Back at the van I looked for a good place to tie the 10-foot dog cable. Hmmm. Add to the list a hammer and a heavy duty tent stake. I clipped the cable to the tow hitch safety chain holes. She proved this is a great place for mischief when she ferociously barked at people who had parked nearby to take a walk up the hill. I didn’t see them when they came back in the car, and they didn’t see she was tied. Everybody’s eyes got a little wide.
I had gotten comfortable. A good chair and a good book. It was comfortable while the sun was overhead, but as it set behind the mountains suddenly it got cold. I went indoors and layered on clothes and a throw. Things weren’t going as well as I planned. I didn’t bring a heating device other than the little burner I used to heat the stew. With no insulation on my windows, I doubted it would do the job and when I tested it the night I stayed in the van the fumes forced me to turn it off.
The hour before mountain sunset was a mental fight to ignore the cold. Was I going to spend the entire evening and night under blankets? Fourteen hours to daylight. The temperature dropped to 40 which was the lowest I expected.

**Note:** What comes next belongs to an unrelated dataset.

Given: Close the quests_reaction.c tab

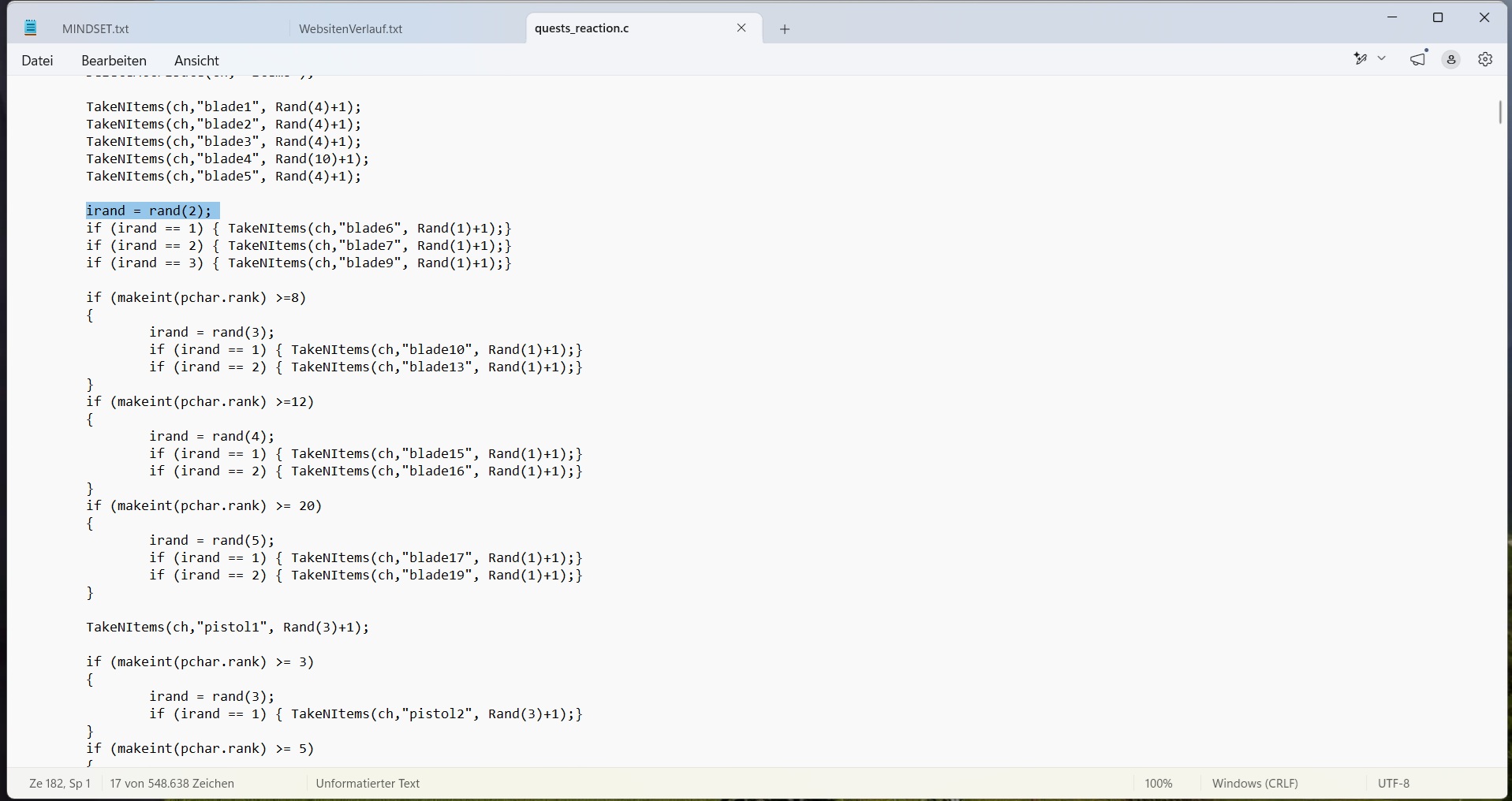Looking at the screenshot, I should (x=741, y=28).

I guestimated a drop to below freezing. I could stay here and be miserable while toughing it out, or I could drive an hour to a warm house and bed. Well, another lesson learned. I’ll be fishing in the mountains and sudden cold spells will be the norm. I must carry some way to heat the inside. I packed up and almost forgot the dog cable. Another reason to tie it to the door hinge so I can’t miss it. I must get in the habit of making a complete 360 around the vehicle before leaving to search for forgotten items.
I should have pulled up into the better parking area and waited for it to get dark. Instead I headed west with the golden glow half blinding me. In the waning light I had to keep a sharp eye out for elk, mule deer and hunters parked on the side of the road. I was definitely glad to turn on the lights. I made a quick circle through Cloudcroft to enjoy the Christmas decorations and lights. They made everything look so cheery and festive.
In the western foothills I experienced a second glaring sunset and had to peel out of a layer.
I surprised Margo when I knocked on the door, and she was happy to have me home. She worried about bears eating me. There’s no snow so the bears haven’t hibernated yet. Sometimes they don’t hibernate at all. No bears, Dear. No heat either.
I learned more valuable adventuring lessons. Take levelers and a heater that doesn’t have to run on electricity. Take a hammer and a big headed tent stake for the dog. Look at the right weather location.
Boy, I’m definitely a camping newby.